薄明かりの中で、一人の女性が書類を抱えて座っている。
彼女の名前は今井キリ(いまい・きり)。
30代半ば、肩につくダークブラウンのストレートヘア。
タートルネックに、グレーのジャケット。
濃いめの赤リップが、顔色の落ちた頬を無理やり引き締めている。
左手薬指に指輪があるが、すでにその意味を失って久しい。
「妹が殺されたんです。
加害者は、捕まってはいるけど……私、どうしても“気がすまない”。
納得したいんです、“あいつが何を思ってたか”を」
対面には、イタカ。
この日は、漆黒のシャツにグレイのベスト。
袖をまくった手首には、治りかけの裂傷跡が見える。
髪は後ろで結わず、さらりと肩にかかっている。
「つまり、“妹さんを殺した加害者の心理”を体験し、理解したい。
あるいは、理解して“許さないこと”を自覚したい……ということでしょうか」
キリは、小さくうなずいた。
「そう。理解するためじゃなくて、ちゃんと嫌いになりたいから」
イタカは静かに頷き、黒いファイルを開いた。
契約用紙は深い栗色、端に光沢のない銀文字で「S.P心理逆体験」と印字されている。
彼は指先で、項目を一つひとつ確認しながら説明を始めた。
【代行体験契約書:S.P-1324】
依頼者:今井キリ
対象:今井マオ(故人)の加害者
内容:加害者の視点で再現された犯行時の心理体験
再現要素:
① 事件当日の行動再現
② 動機形成過程の心理パターン構築
③ 衝動、拒絶、後悔、または空虚感の体験
形式:疑似記憶映像+神経負荷ログ+感情断片の記録パック
閲覧:依頼者本人のみ/データ開封制限あり
精神安全措置:記録への“人格影響遮断”設定あり
イタカは説明しながら、何度かキリの表情を見た。
目元の揺れ、指のささくれ、口角のかすかな痙攣――
それらすべてが、“限界ギリギリ”に立っていることを示していた。
「……ご確認を。
この体験は、**“理解するため”ではなく、“感情を深めるため”**に作られています。
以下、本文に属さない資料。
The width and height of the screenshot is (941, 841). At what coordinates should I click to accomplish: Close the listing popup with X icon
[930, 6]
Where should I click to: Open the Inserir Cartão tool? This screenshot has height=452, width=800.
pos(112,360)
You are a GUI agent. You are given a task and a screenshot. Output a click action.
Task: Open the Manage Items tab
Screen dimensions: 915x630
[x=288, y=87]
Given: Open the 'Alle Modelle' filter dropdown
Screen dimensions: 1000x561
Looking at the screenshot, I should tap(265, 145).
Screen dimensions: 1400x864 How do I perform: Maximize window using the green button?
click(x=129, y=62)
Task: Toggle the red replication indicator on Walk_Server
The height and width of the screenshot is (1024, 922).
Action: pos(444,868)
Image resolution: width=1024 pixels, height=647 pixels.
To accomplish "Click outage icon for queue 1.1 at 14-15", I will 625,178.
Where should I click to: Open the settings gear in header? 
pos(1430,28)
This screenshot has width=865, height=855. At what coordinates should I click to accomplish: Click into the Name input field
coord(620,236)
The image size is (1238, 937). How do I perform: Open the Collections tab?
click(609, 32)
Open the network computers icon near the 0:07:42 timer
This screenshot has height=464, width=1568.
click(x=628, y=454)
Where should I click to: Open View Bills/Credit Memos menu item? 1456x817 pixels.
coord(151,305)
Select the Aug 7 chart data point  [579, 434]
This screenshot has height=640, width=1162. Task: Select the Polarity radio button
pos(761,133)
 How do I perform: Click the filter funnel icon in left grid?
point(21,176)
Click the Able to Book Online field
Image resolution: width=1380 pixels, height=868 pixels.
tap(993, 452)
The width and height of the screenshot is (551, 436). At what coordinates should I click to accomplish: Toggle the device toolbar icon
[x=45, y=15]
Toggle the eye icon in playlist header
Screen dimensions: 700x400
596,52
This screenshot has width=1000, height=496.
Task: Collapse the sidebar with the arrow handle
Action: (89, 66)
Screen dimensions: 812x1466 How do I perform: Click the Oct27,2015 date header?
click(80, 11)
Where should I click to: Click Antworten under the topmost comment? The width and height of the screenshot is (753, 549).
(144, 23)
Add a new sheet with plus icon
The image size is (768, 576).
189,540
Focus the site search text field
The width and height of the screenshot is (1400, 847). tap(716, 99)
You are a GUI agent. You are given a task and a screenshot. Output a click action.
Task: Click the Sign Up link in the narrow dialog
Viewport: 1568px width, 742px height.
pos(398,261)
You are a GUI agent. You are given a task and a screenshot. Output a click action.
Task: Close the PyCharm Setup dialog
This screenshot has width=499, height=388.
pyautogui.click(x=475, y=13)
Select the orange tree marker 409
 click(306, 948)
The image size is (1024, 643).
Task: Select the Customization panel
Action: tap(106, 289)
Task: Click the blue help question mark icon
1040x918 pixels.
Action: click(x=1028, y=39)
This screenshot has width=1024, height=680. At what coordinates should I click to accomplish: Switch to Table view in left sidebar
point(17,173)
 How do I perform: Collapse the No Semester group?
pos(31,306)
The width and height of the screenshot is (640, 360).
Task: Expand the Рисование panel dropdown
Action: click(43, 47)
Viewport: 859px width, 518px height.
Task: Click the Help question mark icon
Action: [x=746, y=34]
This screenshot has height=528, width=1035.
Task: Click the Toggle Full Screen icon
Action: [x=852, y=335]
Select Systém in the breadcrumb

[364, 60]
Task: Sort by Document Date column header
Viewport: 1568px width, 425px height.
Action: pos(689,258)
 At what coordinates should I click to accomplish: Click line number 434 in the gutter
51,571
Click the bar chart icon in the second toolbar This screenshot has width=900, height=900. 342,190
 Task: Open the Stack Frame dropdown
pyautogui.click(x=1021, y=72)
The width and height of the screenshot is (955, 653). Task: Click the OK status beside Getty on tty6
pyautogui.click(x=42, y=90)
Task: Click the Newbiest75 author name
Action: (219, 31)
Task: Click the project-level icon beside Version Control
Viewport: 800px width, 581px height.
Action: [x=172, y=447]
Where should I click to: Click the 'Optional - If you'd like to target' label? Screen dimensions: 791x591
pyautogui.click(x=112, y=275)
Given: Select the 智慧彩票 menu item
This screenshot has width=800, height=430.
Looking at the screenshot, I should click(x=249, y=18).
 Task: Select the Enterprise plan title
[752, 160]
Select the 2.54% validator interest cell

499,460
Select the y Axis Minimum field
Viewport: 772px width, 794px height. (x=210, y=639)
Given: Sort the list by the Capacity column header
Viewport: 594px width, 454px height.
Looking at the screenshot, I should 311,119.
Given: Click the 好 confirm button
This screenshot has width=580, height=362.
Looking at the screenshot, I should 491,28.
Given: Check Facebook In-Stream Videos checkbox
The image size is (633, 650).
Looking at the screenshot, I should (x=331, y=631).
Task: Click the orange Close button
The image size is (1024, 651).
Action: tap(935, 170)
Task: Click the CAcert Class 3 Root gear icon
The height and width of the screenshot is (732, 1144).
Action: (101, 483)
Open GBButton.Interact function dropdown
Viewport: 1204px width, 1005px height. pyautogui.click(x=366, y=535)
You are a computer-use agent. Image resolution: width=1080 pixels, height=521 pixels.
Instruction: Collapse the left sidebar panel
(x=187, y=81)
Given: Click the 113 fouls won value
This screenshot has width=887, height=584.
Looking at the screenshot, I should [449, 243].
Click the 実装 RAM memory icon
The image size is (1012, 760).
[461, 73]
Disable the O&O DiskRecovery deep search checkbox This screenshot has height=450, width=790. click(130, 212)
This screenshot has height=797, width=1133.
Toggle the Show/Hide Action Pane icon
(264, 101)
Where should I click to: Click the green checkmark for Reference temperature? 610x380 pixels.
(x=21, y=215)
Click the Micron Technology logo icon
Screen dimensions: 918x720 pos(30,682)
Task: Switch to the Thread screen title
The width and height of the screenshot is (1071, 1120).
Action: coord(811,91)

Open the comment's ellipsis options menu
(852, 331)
ただし、体験後に“気持ちが反転する”ことも、ゼロではありません」
「それでもいい。
一度、見てみないと、私は前に進めない」
イタカは、書類を静かに差し出した。
「では、あなたの代わりに、“あなたの妹を殺した男”になります。
ちゃんと、あなたが嫌悪できるくらい、正確に、感じてきます」
彼は、ほんの一瞬、笑った。
その笑みは、どこか嬉しそうでもあり、**“人の奥底の暗さに触れる”**ことへの快楽がにじんでいた。
数日後――
イタカは、事件が起きた現場周辺に立っていた。
古びたアパート、狭い階段、ゴミの散らばる裏通り。
被疑者の服装、歩き方、嗜好パターン、事件前に見ていた動画履歴まで再現。
行動シナリオが自動で組み立てられ、彼はその“人物そのもの”として動く。
感情抑制を外し、衝動制御を少しだけ甘くする設定に切り替える。
「……動悸、浅い。
手が熱いのに、脳だけがすごく冷えてる。
うん……これは、怒ってないな。“空っぽで、ただ壊したい”ってやつだ」
唇が乾き、視界が一度ぶれて、
次の瞬間、意識は――一線を越えた。
彼の手は、何かを握り、
何かが壊れ、
何かが、もう戻らなくなっていた。
その時、イタカは苦しげに笑った。
「……ああ、これは……最低だ。
でも、すごくよくできた“破壊欲”。
悪意っていうより、“逃げ”の形だな……」
数日後、今井キリの元にデータが届いた。
中には、手触りの違うパックが2種類入っていた。
ひとつは、視点記録映像。
もうひとつは、感情の“断片データ”だけを束ねたグラフィックログ。
その冒頭には、イタカからの手紙。
> あなたの妹さんを殺した男は、“罪を知った者”ではなく、
“何も知らないまま壊した者”でした。
罪悪感は薄く、恐怖は遅れ、後悔はやってこなかった。
でもその空虚さが、ある意味、一番の“罪”です。
嫌ってください。
忘れずにいてください。
あなたが前に進むことが、妹さんにとって唯一の“意味”になるのだと思います。
イタカは、静かな道を歩いていた。
今もどこか、自分の内側に“あの男の破壊衝動”の欠片が残っている気がして、
腕を一度、大きく振った。
「……これは、好きじゃなかったな。
でも、深かった。
“わからなさすぎて痛い”っていうのも、あるんだな」
次の依頼が届く。
彼は、また、違う痛みの中へ向かっていった。